Background: Metastasis is generally looked on as a late event in the natural history of epithelial tumours. However, the poor prognosis of patients with apparently localised lung cancer indicates that micrometastases occur often before diagnosis of the primary tumour.
Methods: At primary surgery, disseminated tumour cells were detected immunocytochemically in bone marrow of 139 patients with non-small-cell lung carcinomas without evidence of distant metastases (pT(1-4)pN(1-2)M(0)).
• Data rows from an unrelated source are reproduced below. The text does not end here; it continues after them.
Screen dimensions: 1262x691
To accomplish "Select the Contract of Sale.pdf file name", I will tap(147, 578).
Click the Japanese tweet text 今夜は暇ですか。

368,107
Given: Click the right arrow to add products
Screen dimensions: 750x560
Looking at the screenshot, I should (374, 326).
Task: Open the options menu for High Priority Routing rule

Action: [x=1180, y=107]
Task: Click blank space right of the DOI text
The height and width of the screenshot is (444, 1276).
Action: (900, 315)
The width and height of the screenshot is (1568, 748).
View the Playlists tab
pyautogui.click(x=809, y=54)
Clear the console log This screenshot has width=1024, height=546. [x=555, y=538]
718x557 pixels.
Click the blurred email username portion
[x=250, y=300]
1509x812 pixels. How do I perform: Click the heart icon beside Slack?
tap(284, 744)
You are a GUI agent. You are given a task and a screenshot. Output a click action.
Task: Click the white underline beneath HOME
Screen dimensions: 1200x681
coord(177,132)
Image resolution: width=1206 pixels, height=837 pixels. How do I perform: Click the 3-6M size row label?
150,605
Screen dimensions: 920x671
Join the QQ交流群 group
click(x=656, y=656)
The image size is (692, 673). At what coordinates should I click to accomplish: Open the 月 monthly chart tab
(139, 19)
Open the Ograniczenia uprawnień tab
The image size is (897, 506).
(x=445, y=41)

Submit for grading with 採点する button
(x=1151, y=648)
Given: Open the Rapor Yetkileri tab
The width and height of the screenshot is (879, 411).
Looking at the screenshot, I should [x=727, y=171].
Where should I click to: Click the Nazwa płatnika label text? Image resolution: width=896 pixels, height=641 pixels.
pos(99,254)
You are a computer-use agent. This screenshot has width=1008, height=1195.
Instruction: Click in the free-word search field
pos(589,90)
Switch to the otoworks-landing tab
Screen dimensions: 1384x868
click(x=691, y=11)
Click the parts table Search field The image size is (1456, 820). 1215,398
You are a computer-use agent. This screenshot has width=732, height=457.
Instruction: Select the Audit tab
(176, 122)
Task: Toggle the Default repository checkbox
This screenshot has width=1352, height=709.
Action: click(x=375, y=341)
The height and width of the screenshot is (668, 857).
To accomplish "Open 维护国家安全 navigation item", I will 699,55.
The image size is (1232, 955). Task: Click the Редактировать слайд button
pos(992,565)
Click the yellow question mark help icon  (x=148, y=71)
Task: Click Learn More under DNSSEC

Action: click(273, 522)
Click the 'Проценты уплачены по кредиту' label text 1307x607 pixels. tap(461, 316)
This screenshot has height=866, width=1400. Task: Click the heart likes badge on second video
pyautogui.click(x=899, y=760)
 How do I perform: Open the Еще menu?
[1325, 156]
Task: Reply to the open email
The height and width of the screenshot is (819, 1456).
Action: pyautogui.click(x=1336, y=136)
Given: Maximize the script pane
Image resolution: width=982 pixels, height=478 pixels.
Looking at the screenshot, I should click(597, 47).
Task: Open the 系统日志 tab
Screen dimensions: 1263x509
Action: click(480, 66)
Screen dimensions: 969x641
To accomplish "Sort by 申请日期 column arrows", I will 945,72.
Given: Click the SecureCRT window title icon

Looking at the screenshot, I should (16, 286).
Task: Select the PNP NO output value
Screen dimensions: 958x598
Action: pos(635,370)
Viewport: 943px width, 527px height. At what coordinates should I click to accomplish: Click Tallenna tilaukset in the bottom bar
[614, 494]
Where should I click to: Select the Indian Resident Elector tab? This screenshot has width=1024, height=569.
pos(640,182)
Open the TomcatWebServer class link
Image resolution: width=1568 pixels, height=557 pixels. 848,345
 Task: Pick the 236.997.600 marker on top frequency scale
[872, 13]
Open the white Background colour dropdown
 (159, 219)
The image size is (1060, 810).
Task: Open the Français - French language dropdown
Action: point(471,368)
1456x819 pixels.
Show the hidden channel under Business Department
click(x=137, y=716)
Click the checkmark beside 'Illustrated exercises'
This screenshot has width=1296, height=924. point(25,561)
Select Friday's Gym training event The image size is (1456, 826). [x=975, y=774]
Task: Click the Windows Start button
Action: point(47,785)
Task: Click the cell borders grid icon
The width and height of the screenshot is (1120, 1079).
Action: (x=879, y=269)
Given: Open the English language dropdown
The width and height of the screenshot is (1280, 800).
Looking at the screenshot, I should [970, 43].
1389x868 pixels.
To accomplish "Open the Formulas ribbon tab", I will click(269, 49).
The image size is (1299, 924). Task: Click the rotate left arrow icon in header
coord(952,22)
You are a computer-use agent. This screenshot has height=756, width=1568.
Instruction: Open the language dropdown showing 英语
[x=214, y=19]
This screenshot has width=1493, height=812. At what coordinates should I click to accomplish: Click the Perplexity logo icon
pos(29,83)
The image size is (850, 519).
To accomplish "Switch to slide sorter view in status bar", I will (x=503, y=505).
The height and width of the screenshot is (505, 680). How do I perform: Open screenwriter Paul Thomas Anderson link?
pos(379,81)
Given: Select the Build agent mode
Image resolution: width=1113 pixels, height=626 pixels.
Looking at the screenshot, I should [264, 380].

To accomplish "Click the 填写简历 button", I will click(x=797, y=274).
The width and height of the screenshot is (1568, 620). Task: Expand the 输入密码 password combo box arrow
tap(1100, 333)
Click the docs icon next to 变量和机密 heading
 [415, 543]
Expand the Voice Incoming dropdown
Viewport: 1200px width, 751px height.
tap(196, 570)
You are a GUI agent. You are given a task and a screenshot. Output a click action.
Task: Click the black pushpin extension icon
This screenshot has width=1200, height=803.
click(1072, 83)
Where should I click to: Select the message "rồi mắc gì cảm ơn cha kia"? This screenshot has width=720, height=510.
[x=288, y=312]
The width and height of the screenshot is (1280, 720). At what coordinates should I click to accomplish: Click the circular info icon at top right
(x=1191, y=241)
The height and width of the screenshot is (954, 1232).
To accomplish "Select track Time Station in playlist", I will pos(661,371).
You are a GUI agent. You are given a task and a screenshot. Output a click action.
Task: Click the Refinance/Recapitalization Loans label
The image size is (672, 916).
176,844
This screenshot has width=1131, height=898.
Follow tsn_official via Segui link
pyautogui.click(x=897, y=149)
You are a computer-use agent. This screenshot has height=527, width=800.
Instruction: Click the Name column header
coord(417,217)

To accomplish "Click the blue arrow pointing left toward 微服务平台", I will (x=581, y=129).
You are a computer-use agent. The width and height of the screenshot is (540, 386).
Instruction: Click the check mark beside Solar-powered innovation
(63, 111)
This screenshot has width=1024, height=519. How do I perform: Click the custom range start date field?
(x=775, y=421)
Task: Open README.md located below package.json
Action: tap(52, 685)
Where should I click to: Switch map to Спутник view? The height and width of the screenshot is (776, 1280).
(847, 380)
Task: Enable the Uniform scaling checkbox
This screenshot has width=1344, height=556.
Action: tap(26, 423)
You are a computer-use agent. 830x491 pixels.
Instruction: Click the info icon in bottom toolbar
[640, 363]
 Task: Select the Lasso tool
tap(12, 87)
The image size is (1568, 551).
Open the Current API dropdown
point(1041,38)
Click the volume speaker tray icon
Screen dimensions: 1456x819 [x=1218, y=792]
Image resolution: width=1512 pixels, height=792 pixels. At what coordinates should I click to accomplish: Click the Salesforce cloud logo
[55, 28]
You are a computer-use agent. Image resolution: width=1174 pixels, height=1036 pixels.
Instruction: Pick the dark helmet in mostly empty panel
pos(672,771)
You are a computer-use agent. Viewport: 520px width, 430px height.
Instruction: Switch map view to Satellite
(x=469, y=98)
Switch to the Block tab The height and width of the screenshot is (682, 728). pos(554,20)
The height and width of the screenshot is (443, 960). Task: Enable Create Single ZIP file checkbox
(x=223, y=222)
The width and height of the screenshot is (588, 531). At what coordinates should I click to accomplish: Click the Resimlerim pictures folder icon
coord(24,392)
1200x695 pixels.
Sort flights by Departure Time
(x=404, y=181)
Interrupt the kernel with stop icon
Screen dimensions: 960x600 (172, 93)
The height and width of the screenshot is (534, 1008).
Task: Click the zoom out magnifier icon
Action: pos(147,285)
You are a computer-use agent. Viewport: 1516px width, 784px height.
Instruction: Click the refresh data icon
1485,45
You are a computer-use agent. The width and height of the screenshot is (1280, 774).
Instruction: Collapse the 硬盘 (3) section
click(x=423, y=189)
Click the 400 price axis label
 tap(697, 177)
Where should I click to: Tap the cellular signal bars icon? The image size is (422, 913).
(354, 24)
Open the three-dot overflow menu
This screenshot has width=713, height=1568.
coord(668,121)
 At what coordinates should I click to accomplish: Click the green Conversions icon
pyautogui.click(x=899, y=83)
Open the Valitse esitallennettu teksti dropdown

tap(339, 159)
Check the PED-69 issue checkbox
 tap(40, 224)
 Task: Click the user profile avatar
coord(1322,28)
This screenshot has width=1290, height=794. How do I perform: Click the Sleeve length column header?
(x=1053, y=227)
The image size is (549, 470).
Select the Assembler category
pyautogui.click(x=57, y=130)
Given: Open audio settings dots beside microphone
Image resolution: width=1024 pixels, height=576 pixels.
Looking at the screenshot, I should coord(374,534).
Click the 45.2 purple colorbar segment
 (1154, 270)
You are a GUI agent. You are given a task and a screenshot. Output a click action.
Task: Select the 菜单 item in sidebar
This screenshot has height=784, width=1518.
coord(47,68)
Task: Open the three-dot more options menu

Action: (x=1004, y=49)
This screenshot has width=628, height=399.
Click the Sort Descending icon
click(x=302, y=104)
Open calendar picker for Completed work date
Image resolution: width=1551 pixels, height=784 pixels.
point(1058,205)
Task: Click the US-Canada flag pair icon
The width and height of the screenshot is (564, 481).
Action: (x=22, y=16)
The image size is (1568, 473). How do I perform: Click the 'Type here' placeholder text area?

Tumour cells in bone-marrow aspirates were detected with monoclonal antibody CK2 against cytokeratin polypeptide 18. Patients were followed up for a median of 39 months (range 14-52) after surgery. 215 patients without epithelial cancer (ie, with benign epithelial tumours, non-epithelial neoplasms, or inflammatory diseases) acted as controls.
Findings: In 83 of 139 (59.7%) patients cytokeratin-positive cells were detected at frequencies of 1 in 100 000 to 1 in 1 000 000. Even without histopathological involvement of lymph nodes (pN(0)), tumour cells were found in 38 of 70 (54.3%) patients. 1 positive cell was found in each of 6 out of 215 controls. Surgical manipulation during primary tumour resection did not affect the frequency of these cells. In Cox's regression analyses, the presence of such cells was a significant and independent predictor for a later clinical relapse in node-negative patients (p=0.028).
Interpretation: Early dissemination of isolated tumour cells is a frequent and intrinsic characteristic of non-small-cell lung carcinomas. The finding of these cells may help to decide whether adjuvant systemic therapy is required for the individual patient.